Eylan Ezekiel in his post ” Wither Content? eLearning industry assumptions Blown Apart” asks:

“Why we are so obsessed with conventions such as SCORM and the whole VLE infrastructure debate?”

Apart from a great use of the word “wither” 😉 the basis of his argument is that huge curriculum spanning VLEs with huge curriculum spanning content packs are really no good for the type of learning he argues educators should (want to?) embrace – where the learner is at the centre of everything.

To achieve this state it’s essential to have the ability to tailor your resources to a high degree and that publishers spending time and money worrying too much about VLEs is simply a macguffin.

If I’m understanding him right he’s suggesting everything else in life seems to be moving into a pick and mix model so why does education seem to be dragging it’s tail? Are VLEs holding back education? That’s a big question and not a debate for this post but as to why there’s so much time and effort spent on VLEs:

  1. Becta has committed to delivering all students with “a personalised learning space with the potential to support e-portfolios available to every school by 2007-08” (“Planning for personalised online learning” – Barry Kruger, Head of Content, Becta). Of course, the immediate market solution to this is a VLE. And there’s loads to choose from.
  2. SCORM is an attempt at a universal standard for placing content into context and VLE’s can read SCORM. THIS bit of content is aimed at THIS key stage in THIS subject for THIS type of learning.

I’m not convinced there’s anything wrong with the idea of a VLE per se but that the content plugged into them, pushed by persuasive sales teams often to top level purchasing groups (LA, SMTs, Consortia etc) is simply fashioned from old style thinking: here’s a big ol’ collection of words, pictures and such like that follows a pattern we have laid down for you.

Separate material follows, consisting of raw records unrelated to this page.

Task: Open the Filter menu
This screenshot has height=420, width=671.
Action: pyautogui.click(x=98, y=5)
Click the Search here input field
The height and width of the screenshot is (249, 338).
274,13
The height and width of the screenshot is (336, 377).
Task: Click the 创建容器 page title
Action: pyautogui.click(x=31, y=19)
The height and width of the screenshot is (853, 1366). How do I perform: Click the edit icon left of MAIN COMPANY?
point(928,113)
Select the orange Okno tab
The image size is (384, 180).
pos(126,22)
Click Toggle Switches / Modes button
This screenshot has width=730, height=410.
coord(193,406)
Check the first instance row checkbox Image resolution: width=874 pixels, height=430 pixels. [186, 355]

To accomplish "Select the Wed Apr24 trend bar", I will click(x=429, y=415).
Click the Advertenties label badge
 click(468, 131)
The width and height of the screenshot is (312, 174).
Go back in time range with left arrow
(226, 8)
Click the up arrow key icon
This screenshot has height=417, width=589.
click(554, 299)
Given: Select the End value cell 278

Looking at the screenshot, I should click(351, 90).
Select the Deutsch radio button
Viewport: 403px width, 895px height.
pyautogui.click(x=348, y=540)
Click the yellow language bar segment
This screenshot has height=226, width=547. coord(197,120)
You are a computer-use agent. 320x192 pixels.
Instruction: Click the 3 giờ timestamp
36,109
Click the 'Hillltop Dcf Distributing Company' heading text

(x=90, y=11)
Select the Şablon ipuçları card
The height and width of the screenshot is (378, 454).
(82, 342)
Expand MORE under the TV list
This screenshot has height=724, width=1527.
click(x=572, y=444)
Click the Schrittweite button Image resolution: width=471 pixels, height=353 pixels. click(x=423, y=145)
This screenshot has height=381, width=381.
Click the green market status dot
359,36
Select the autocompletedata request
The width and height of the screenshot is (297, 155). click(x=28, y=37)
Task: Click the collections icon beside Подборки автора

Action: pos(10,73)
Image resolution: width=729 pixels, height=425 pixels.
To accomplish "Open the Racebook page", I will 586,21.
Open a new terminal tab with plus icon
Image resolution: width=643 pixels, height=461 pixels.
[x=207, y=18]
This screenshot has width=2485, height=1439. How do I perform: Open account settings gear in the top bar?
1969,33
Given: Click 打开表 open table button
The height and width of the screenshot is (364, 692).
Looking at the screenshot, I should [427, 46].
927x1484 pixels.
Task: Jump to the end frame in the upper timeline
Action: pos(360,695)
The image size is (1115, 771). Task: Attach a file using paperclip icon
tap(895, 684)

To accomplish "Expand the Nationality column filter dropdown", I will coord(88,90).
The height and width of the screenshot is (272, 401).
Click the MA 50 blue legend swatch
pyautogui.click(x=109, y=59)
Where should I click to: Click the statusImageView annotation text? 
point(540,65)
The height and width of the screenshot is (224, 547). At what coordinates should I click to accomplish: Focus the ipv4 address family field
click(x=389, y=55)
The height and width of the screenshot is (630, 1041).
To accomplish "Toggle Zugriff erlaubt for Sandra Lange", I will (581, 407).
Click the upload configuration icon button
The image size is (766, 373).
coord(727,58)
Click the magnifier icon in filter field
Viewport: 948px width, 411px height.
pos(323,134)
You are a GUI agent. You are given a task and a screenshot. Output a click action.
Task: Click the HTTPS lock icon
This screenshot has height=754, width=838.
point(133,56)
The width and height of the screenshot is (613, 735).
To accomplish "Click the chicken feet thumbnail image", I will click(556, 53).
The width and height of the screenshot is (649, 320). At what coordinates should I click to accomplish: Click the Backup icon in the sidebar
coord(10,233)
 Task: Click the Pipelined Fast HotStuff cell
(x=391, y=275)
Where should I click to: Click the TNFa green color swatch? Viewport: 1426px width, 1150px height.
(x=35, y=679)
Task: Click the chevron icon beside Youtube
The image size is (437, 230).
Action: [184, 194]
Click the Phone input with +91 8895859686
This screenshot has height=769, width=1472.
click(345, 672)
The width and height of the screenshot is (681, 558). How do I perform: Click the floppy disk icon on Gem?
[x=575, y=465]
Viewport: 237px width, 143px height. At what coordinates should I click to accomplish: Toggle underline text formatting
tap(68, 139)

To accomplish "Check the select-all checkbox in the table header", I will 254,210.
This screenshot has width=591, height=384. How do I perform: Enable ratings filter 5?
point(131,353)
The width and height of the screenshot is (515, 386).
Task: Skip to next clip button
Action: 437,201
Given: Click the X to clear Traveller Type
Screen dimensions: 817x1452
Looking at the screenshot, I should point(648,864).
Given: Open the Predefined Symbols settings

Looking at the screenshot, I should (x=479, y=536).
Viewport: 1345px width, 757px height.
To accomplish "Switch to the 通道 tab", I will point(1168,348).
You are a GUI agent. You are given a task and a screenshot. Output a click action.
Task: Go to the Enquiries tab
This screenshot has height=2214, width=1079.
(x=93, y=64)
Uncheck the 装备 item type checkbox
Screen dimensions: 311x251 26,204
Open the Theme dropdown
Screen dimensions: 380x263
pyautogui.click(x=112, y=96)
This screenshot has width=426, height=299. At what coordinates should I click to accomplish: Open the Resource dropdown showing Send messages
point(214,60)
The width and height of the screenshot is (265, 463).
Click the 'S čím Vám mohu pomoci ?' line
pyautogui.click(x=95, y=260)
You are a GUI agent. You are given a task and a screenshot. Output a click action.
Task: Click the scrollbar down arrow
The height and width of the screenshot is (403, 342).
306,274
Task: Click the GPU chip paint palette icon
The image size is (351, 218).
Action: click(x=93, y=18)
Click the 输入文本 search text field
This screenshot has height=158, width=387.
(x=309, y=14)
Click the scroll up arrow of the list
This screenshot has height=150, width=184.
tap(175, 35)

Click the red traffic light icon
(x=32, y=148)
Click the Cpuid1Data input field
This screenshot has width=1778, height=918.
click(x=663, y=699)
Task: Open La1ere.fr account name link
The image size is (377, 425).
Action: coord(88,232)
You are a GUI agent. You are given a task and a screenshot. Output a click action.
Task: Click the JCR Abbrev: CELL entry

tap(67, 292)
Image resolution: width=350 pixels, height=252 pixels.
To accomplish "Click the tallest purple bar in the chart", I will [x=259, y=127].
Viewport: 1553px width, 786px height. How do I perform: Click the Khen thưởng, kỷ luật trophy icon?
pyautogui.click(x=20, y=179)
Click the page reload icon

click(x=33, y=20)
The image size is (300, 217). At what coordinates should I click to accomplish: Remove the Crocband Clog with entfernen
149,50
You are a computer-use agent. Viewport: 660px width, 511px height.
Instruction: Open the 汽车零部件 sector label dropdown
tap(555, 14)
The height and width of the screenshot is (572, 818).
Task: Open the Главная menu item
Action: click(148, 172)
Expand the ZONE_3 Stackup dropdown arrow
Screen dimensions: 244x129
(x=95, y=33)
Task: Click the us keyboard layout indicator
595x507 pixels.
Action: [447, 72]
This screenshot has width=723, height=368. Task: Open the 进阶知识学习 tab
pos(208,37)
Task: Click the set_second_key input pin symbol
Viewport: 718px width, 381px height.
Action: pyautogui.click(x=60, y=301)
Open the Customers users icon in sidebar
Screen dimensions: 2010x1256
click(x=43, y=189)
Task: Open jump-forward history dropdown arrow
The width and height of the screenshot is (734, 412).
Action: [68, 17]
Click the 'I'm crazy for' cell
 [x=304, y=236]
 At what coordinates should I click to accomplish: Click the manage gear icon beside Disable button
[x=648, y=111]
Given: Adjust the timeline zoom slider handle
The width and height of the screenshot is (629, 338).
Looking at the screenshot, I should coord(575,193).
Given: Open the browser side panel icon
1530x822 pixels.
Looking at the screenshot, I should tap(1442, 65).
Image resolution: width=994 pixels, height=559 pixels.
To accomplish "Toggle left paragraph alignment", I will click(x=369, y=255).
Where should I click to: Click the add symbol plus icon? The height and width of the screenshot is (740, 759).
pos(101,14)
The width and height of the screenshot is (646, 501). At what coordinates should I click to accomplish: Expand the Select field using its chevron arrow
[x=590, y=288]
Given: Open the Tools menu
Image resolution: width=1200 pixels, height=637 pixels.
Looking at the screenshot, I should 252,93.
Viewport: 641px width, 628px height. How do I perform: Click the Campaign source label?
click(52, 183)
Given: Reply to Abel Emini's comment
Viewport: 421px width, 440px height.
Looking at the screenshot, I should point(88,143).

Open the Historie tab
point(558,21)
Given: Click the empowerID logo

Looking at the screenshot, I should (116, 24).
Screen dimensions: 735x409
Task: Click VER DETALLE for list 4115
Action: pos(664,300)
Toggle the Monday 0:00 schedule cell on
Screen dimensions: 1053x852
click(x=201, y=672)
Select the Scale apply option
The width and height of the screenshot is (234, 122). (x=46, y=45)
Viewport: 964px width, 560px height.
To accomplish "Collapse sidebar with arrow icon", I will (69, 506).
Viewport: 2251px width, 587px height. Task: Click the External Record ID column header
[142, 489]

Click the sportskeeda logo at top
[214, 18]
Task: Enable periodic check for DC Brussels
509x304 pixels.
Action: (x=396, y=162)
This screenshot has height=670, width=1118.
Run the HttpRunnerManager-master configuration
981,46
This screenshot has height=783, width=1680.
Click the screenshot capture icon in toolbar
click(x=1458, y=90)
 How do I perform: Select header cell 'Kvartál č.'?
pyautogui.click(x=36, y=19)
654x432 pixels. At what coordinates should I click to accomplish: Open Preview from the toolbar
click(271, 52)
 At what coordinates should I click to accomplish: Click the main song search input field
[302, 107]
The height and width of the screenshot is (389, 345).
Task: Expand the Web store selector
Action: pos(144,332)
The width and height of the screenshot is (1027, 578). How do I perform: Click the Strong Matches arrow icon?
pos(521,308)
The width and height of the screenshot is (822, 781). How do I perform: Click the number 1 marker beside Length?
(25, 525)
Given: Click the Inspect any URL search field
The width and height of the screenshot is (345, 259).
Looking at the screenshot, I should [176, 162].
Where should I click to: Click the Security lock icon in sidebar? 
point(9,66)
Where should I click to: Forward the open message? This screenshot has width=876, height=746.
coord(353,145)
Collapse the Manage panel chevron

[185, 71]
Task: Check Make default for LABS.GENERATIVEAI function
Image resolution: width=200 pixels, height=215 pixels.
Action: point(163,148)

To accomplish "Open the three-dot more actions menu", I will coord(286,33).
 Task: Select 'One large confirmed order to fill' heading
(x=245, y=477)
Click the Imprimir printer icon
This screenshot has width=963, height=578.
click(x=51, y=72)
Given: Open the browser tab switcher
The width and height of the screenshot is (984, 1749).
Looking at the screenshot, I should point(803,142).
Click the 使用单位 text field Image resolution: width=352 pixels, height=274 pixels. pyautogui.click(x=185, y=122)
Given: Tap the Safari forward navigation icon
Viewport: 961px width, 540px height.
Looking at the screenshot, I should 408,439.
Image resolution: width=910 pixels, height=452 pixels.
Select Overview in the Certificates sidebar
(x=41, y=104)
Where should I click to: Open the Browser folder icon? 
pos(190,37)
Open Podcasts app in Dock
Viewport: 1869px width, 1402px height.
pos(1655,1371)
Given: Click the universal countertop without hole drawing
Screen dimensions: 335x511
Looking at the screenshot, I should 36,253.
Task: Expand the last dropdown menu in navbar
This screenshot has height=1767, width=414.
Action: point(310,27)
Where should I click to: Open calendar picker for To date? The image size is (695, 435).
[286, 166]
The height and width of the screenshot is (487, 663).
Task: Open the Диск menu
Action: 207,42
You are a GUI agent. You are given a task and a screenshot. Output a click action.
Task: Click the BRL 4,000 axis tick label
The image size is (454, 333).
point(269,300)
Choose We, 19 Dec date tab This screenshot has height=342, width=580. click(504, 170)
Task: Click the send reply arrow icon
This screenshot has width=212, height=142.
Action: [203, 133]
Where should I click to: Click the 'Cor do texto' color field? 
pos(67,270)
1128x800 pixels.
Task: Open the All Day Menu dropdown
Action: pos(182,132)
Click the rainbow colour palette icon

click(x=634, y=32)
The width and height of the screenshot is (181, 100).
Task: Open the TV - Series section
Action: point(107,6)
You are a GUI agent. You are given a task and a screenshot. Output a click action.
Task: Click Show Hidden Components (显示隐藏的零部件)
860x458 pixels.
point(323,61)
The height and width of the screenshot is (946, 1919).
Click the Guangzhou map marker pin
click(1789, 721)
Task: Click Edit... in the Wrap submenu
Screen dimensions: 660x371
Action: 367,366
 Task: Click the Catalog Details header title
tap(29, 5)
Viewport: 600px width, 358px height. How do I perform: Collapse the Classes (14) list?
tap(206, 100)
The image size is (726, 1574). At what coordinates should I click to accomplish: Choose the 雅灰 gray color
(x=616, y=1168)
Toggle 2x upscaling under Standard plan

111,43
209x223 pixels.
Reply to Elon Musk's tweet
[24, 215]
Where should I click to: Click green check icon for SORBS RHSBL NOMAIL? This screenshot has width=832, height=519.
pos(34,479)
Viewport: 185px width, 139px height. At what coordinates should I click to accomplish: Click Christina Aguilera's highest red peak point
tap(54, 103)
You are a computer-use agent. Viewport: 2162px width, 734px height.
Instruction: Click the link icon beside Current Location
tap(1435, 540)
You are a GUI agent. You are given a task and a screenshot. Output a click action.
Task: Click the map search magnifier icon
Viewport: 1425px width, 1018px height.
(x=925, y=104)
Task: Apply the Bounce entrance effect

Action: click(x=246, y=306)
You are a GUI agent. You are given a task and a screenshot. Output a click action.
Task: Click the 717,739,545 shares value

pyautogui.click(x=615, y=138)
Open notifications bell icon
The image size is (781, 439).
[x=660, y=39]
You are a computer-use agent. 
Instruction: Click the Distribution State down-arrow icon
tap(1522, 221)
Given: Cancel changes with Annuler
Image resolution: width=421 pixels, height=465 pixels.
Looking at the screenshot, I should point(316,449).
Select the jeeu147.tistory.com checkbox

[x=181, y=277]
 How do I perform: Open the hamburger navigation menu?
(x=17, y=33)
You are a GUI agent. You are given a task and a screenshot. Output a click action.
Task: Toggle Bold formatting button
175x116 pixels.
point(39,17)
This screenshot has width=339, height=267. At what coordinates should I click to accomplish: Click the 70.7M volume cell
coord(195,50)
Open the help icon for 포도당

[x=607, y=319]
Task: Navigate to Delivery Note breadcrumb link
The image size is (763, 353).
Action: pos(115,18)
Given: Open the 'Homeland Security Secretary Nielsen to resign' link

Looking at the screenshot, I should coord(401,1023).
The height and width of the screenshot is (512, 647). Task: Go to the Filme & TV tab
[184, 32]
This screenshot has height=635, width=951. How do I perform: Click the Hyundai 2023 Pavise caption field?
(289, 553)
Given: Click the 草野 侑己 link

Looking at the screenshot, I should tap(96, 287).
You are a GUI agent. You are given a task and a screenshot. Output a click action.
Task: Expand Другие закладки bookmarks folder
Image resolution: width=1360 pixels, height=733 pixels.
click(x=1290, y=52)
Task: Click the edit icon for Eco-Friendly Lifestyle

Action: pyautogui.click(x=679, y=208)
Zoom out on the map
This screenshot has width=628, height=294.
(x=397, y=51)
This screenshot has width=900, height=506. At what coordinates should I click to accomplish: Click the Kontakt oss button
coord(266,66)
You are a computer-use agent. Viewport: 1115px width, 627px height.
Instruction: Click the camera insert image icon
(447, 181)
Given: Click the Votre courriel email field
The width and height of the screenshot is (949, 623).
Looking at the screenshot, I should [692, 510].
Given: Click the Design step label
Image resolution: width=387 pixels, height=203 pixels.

To gain from this content you have to go section to section in order.

For us it’s not necessarily how you view and manipulate the content, that’s up to you – ode is not a VLE . We don’t want to challenge that thinking but bypass it all together by placing content selection and re-aggregation back into the hands of the educator.

It’s what content you choose and how you find it that counts. And even better, how you share that thinking with others.

There are countless millions of potential content objects out there (SCORM compliant or not), of vastly differing degrees of quality and validity. Both user generated and commercially made for the classroom.

Decisions are made at all levels in the school as to what content is appropriate for what need. Big committee led decisions will lead to big committee designed solutions, such as whole classroom programmes that proscribe to the Nth degree how to teach your students.

Whereas at the chalkface individual educators will cherry pick low priced or free objects to supplement those big solutions, that are often foisted upon them, to give them some degree of personalisation, of invested ownership. Not personalised learning, but personalised teaching.

So how do you personalise teaching?

In the same article Eylan pointed me to Mark Berthelemy’s post “The King is Dead, long Live the King“. In this extremely well constructed post Mark suggests that for digital content to rightfully fulfil it’s potential we need to “(keep) the learner at the centre of our thinking when designing content and configuring delivery systems” and to do that content makers essentially need to move to a brave new world where they “accept the limitation’s of the rapid/disposable approach“.

This is exactly right. By “learner” we might perhaps substitute “content user”. The content user “…needs to be able to take the bits that are relevant to them and remix it into their own content collections“. But this is only possible when you have liberated the content in the first place from it’s original fixed setting.

But that only applies to backlist – stuff that exists already.

The real key is frontlist – stuff that is not yet published, that still may only be at conception stage, a niggling idea at the back of a publishers mind. Designing content from the ground up for disaggregated delivery. Imagine digital content that…

  • …is only designed to exist for a few minutes for a specific purpose.
  • …is flexible enough to be moved from a mobile phone to an interactive whiteboard. And then into a Second Life classroom.
  • …is malleable enough to not exist in the same state twice, depending on the use the educator is putting it to.
  • …pays no attention to curriculum mapping at all.
  • …remembers who used it last and what they did with it.
  • …allows every user to improve it slightly and pass it on. Cumulative improvement. Forever.
  • …openly licensed for anything the user wants to do with it.

Will this ever happen? Absolutely. I’m 100% convinced that once the right delivery platform arrives that provides incentives for the content creators to think laterally, and I believe ode is that platform, then they will embrace a totally new type of learning object, finally serving the needs of the digital native.